He Loves His Son Enough to Blow a Hole in the Space-Time Continuum
We knew Walter’s relationship with Peter Bishop, his long-estranged son, was more than a little complicated from the moment Peter released him from St. Claire’s in the pilot. But over the course of the show’s second season, the audience found out that Peter technically isn’t even Walter’s son — he was kidnapped from an alternate universe so Walter could save him from a lethal illness that killed the original Peter, then kept in our world because Walter couldn’t bear to let him go again. What’s worse, the portal Walter created to the alternate universe caused it to slowly deteriorate, nearly leading to inter-dimensional war. Crazy, right? To the show’s eternal credit, Fringe took an insane-sounding plotline and spun it into a morally challenging, heartbreaking story of parental love and when to make sacrifices for the greater good.
He Removed Parts of His Own Brain (Then Temporarily Reinserted Them) in the Name of Self-Improvement
When most people don’t like the person they’re becoming, they generally pick up a new hobby or do some self-reflection and call it a day. If you’re Walter, however, you have your longtime friend and research partner William Bell (Leonard Nimoy) cut out pieces of your brain to remove certain memories and character traits — oh, and put those pieces inside other people’s heads. After an agent from the other side temporarily restores Walter’s cerebrum to its full capacity, the show gives us just a few seconds of what Walter could have been: chilling, ruthless, and nothing like the loopy scientist fans know and love. It’s great acting on Noble’s part, plus a reminder of the radical changes his character has undergone.
His, Um, Unusual Habits
Luckily for Fringe viewers, Walter’s character arc isn’t always so heavy. Dr. Bishop’s idiosyncrasies include a liberal attitude towards the use of LSD, Valium, and pretty much every other mind-altering chemical, a sweet tooth powerful enough to inspire a search for the perfect strawberry milkshake, keeping a live cow in his lab at all times, and a complete and total inability to remember Astrid Farnsworth’s first name. Walter is the rare character who manages to consistently serve as both a conflicted protagonist and comic relief, cementing his status as Fringe‘s jack of all trades.

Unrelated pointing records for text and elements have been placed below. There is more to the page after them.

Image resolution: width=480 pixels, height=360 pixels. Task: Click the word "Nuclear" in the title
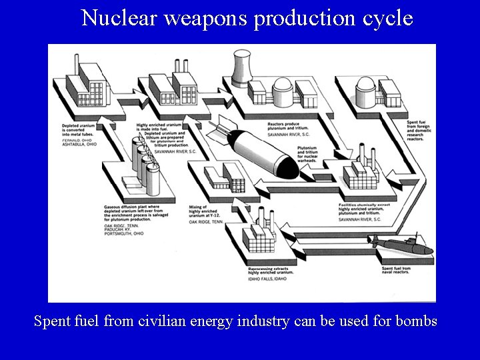pos(117,18)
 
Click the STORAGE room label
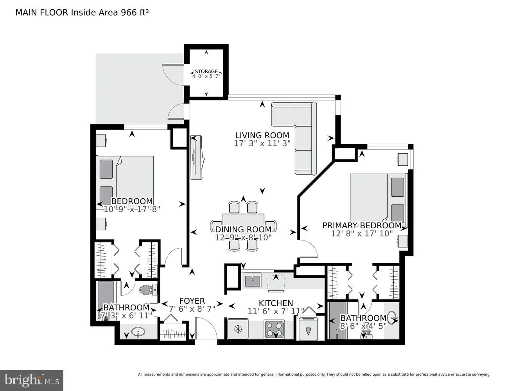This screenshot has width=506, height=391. pyautogui.click(x=206, y=72)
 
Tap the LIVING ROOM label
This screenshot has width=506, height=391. pyautogui.click(x=262, y=135)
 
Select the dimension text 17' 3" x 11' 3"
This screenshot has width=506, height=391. pyautogui.click(x=262, y=143)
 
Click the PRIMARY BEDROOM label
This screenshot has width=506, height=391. pyautogui.click(x=362, y=225)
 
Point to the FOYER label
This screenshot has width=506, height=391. pyautogui.click(x=192, y=301)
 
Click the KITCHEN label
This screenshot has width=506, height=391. pyautogui.click(x=276, y=303)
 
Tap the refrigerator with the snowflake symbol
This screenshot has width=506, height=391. pyautogui.click(x=237, y=329)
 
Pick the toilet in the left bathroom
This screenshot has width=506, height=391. pyautogui.click(x=148, y=290)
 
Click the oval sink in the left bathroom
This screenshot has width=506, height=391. pyautogui.click(x=137, y=333)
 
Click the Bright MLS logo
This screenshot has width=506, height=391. pyautogui.click(x=32, y=380)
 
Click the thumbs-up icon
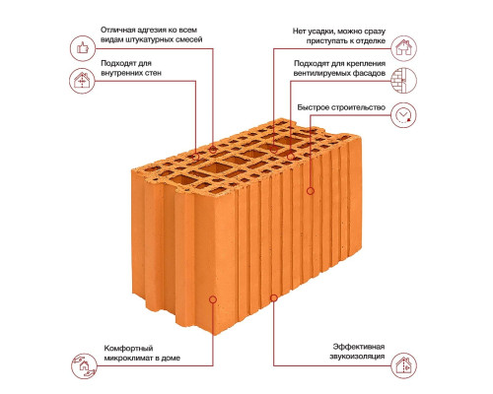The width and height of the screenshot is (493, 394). (x=83, y=48)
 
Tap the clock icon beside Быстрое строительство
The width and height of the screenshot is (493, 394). (x=403, y=115)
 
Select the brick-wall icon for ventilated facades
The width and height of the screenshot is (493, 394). (x=403, y=81)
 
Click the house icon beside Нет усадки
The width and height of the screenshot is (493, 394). (x=403, y=48)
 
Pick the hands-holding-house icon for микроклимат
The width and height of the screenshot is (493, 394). (x=84, y=365)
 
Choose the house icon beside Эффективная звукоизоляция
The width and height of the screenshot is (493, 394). (x=403, y=365)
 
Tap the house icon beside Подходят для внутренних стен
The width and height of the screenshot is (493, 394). (x=82, y=81)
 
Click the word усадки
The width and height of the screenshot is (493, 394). (x=321, y=32)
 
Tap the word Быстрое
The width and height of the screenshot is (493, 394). (x=313, y=107)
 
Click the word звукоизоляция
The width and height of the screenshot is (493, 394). (x=357, y=357)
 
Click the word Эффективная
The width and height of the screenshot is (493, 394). (x=359, y=347)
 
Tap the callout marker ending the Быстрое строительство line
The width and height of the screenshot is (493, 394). (x=311, y=191)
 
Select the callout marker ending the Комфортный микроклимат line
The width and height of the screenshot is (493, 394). (x=213, y=299)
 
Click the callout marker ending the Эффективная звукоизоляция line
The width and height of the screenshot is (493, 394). (x=274, y=297)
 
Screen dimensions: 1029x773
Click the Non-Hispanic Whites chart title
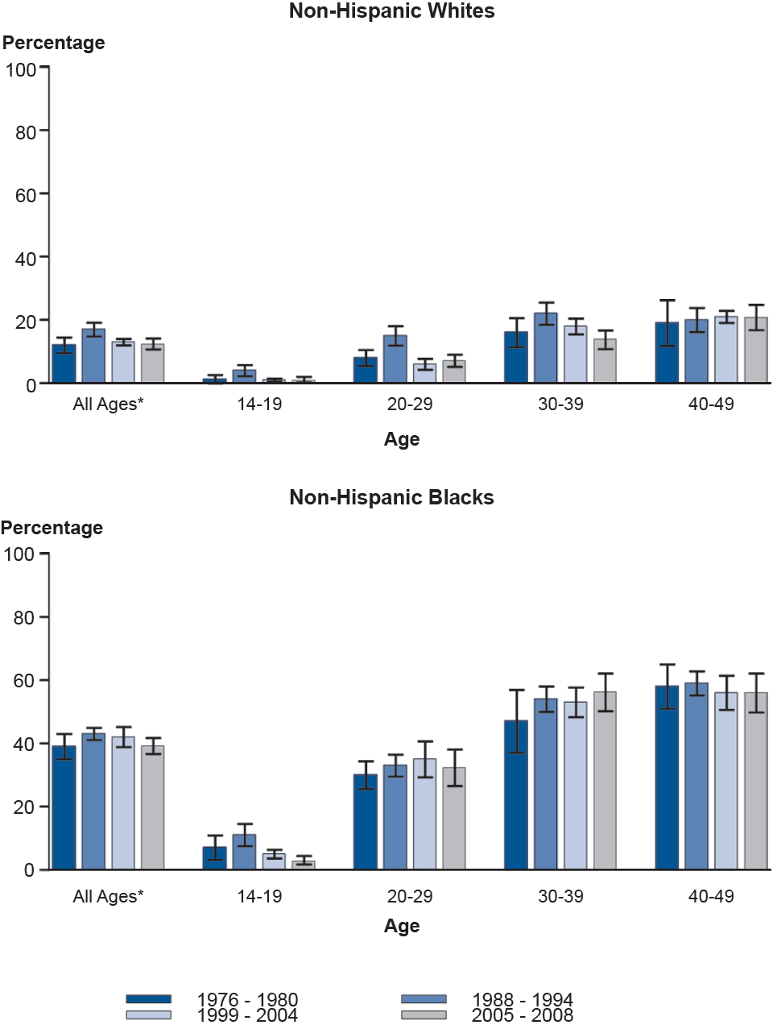click(x=391, y=11)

He Has a Badass Alter Ego, Walternate
Introduced at the end of the second season, “Walternate” — Peter and Walter’s nickname for the alternate-universe version of Dr. Bishop — gave John Noble the chance to show off some serious acting chops and the audience yet another look at the Walter who could have been. Peter’s biological father, Walternate threw himself into his work after his son’s kidnapping, rising to the station of Secretary of Defense and heading the war against our universe from his office in the still-bronze Statue of Liberty. Composed, calculating, and even a bit of a ladies’ man (he’s happily married, with a mistress), Walternate is everything our Walter isn’t, although he does eventually transition from enemy to protagonist.
He’s Really, Really, Really Smart. Really.
Of course, Walter is a mad scientist on a show about science, so he’s had plenty of room to show off his genius. The brains behind the Peter/Walter/Olivia Dunham dream team, Walter has done everything from developing a drug to give children mental superpowers to communicating with the dead to co-founding the world’s biggest (fictional) technology company, Massive Dynamic, with William Bell. He may be a little unhinged sometimes, but in terms of brainpower, Walter’s definitely still got it.